Two days later, they expanded the scope of the executive session to include even more budget and
operations items.
Davidson listed the other topics for discussion in that private session:
“Exec: Fire/Camplex funding
Splash pad/football
Wastewater/operations general
Public Health/golf course”
He also wanted to talk about an op-ed piece he wrote and get their opinions of it — clearly not a topic for executive session.
In June 2020, after dealing with protests over Lundvall’s forced resignation, the two again discussed scheduling an executive session that showed just how far they would go to abuse the open meetings law.
“We run into a problem,” Davidson texted. “Shay no longer employee so longer personnel and with Bob saying no attorneys it is no longer litigation.”
“We could take apps for ward 3 and use that as basis for exec. Whether discussed or not,” he added a few minutes later. “Giving you way to have a meeting covering personnel.”
Carter-King later agreed that they would discuss “litigation, personell (sic) during the executive session.
City Council meetings have become increasingly scripted over the past decades. Usually, the council has few comments and those that are made are often stilted. Clearly, the substantive discussions have come before rather than in front of the public. They’ve even arranged who will
make motions.
In their texts, Carter-King and Davidson ridiculed the County Commission for its less orchestrated meetings, but at least in those meetings, discussion often flows more freely.
We now know that
substantive discussion and decision making at city hall was happening illegally.
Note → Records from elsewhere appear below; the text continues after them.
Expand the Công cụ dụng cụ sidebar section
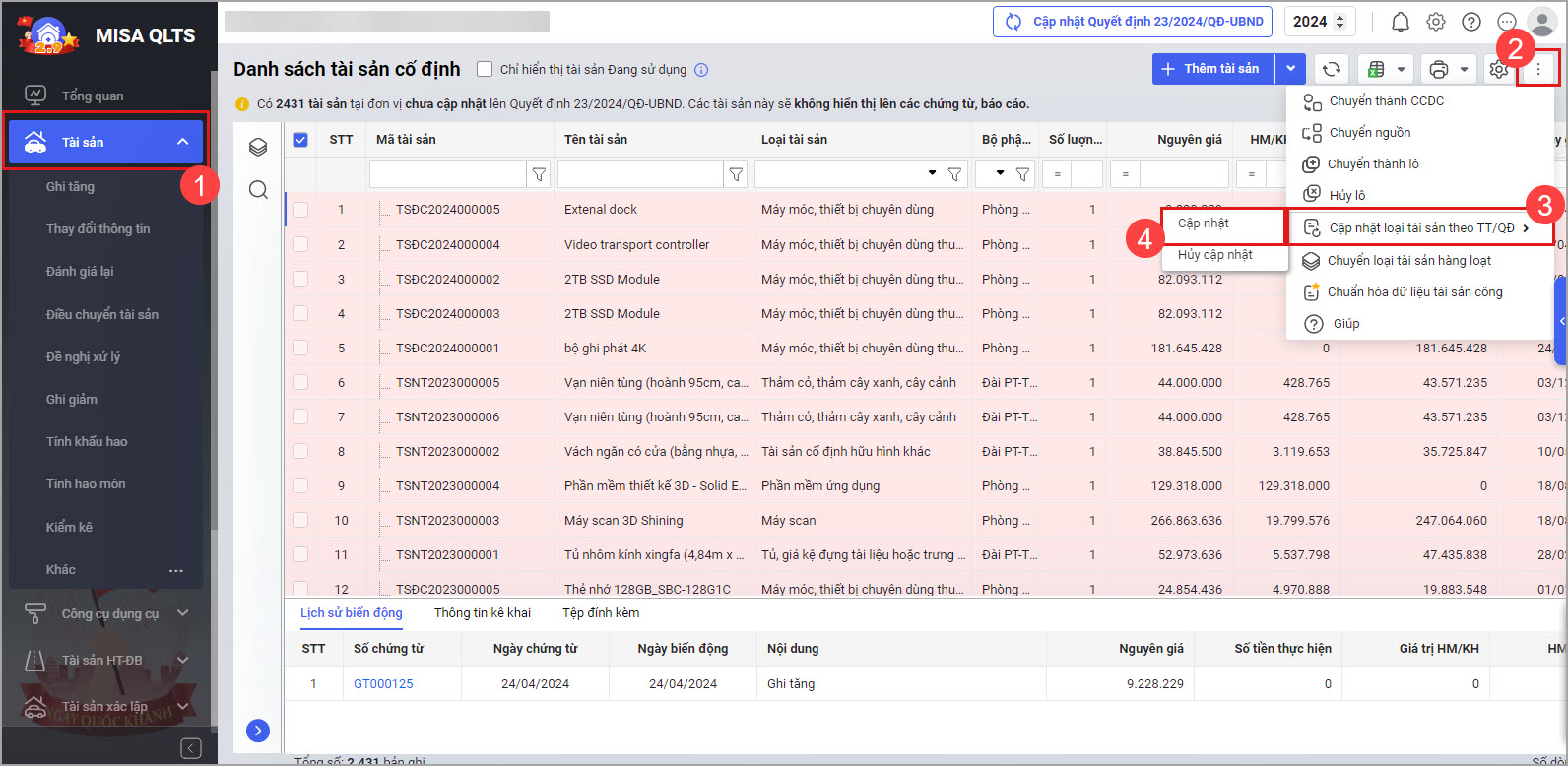This screenshot has height=766, width=1568. tap(182, 613)
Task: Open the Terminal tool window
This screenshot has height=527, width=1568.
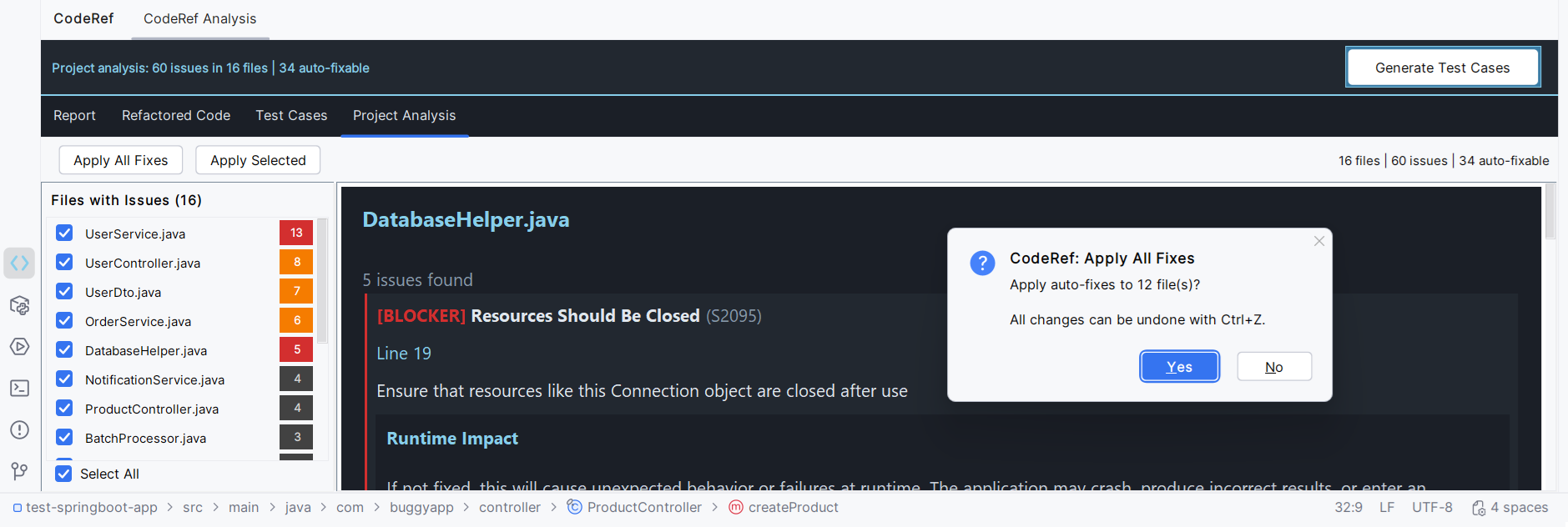Action: 19,389
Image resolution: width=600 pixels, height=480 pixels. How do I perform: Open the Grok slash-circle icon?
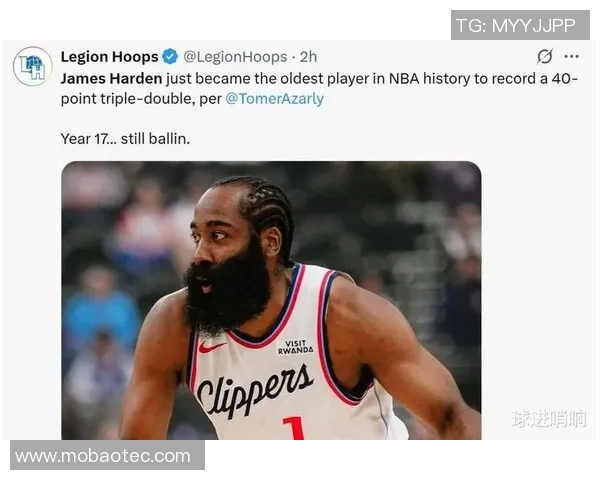[544, 57]
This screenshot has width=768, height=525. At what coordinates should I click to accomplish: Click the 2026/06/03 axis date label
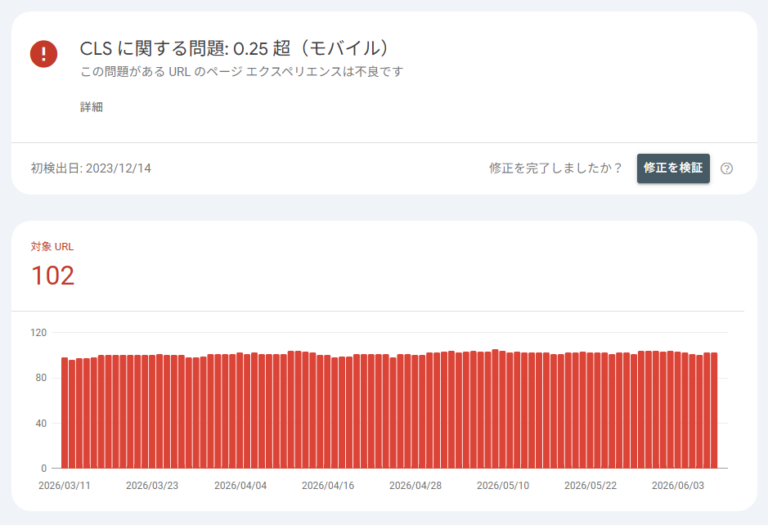(678, 485)
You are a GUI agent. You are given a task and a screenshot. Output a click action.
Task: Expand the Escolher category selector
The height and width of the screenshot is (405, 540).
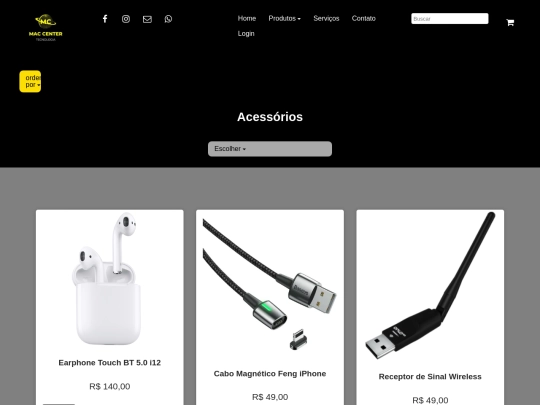click(270, 149)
Clearly, the City Council must rid itself of the notion that discussion is an icky thing unsuitable for the public’s ears. In fact, discussion and effective reasoning make government palatable to those who sense that things aren’t quite right.
The city has a chance to cleanse itself of bad habits, and started on that route this week with a work session on Wyoming’s open meetings laws. It’s an important
first step.
But there must be many more to follow to convince the public that the city truly has the public’s best interests at heart.